(Items from a dataset)
Segment Open

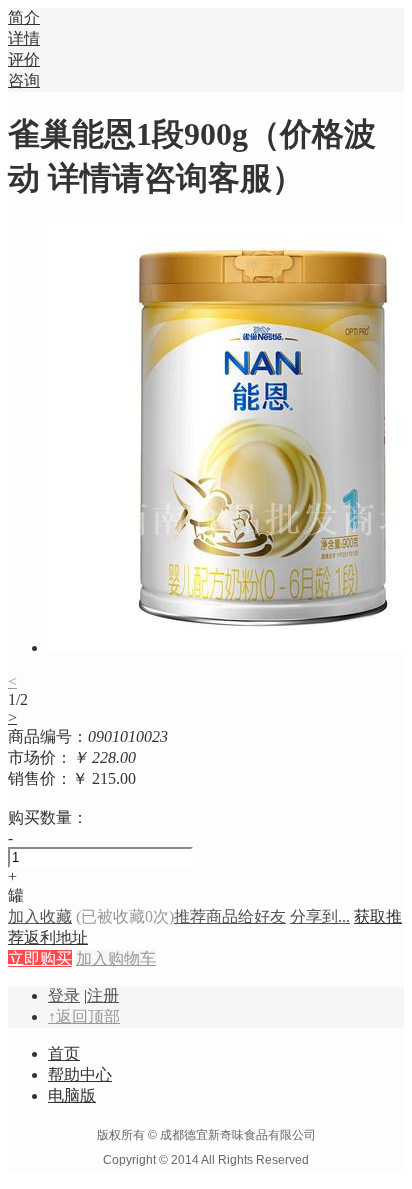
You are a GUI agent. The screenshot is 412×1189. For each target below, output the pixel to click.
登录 (64, 995)
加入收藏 (40, 916)
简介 (24, 17)
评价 (24, 59)
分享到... (320, 916)
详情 (24, 38)
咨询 (24, 80)
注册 (103, 995)
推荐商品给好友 (230, 916)
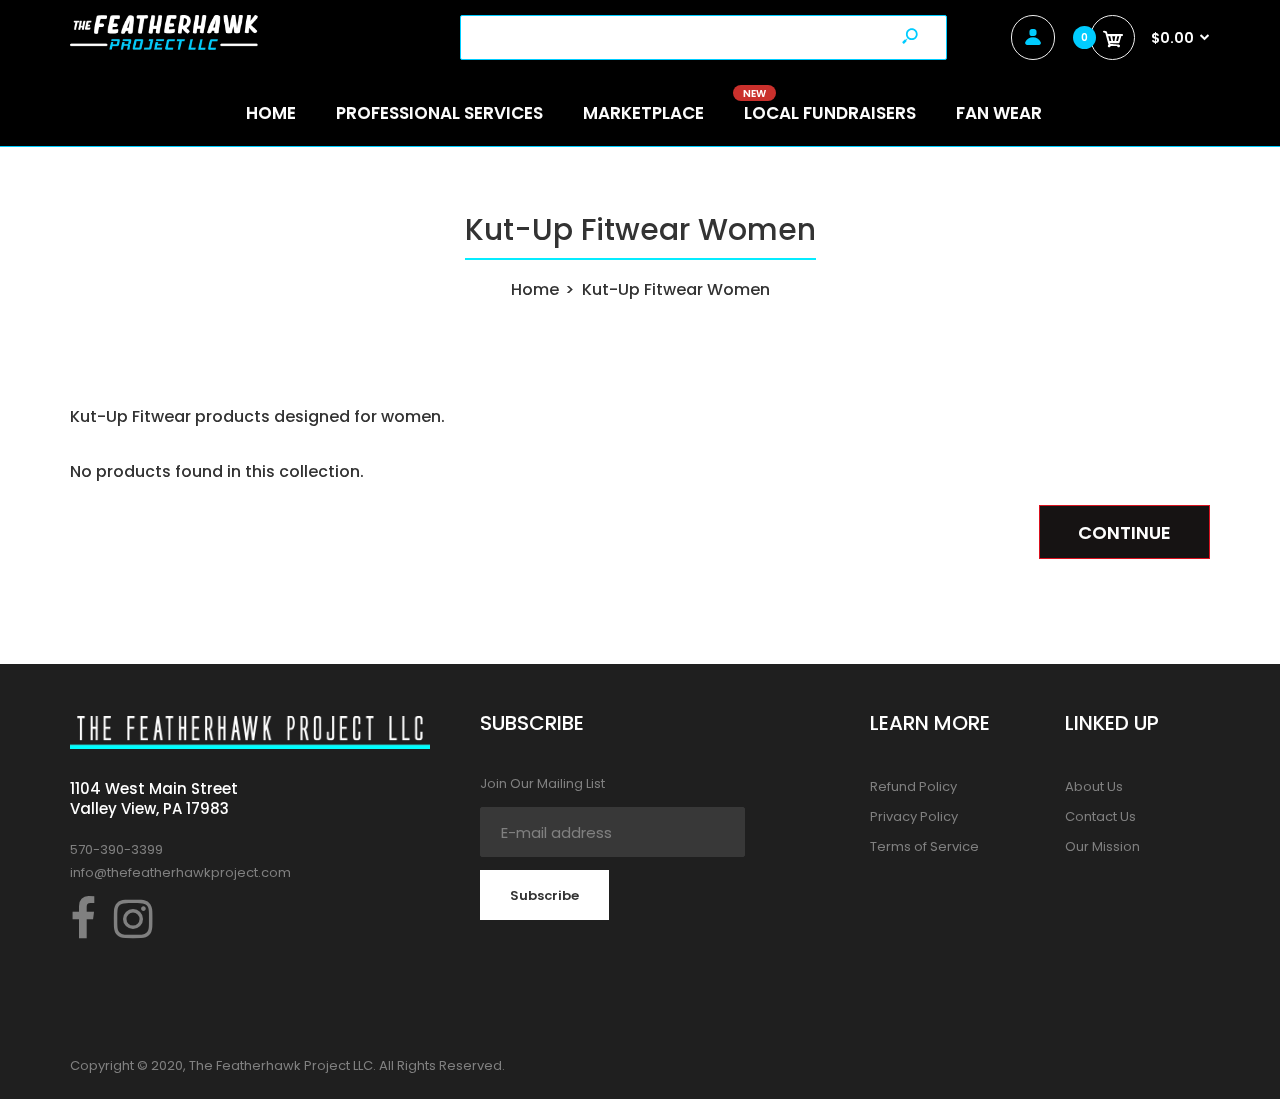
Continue (1124, 532)
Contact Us (1100, 816)
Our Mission (1102, 846)
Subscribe (544, 895)
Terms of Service (924, 846)
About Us (1094, 786)
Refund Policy (913, 786)
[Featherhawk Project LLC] (164, 44)
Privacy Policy (914, 816)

Segment Closed

Task to complete: Word for word, copy the line containing "Refund Policy (913, 786)" and each line after it to the end of the records, and nothing besides.

Response below:
Refund Policy (913, 786)
[Featherhawk Project LLC] (164, 44)
Privacy Policy (914, 816)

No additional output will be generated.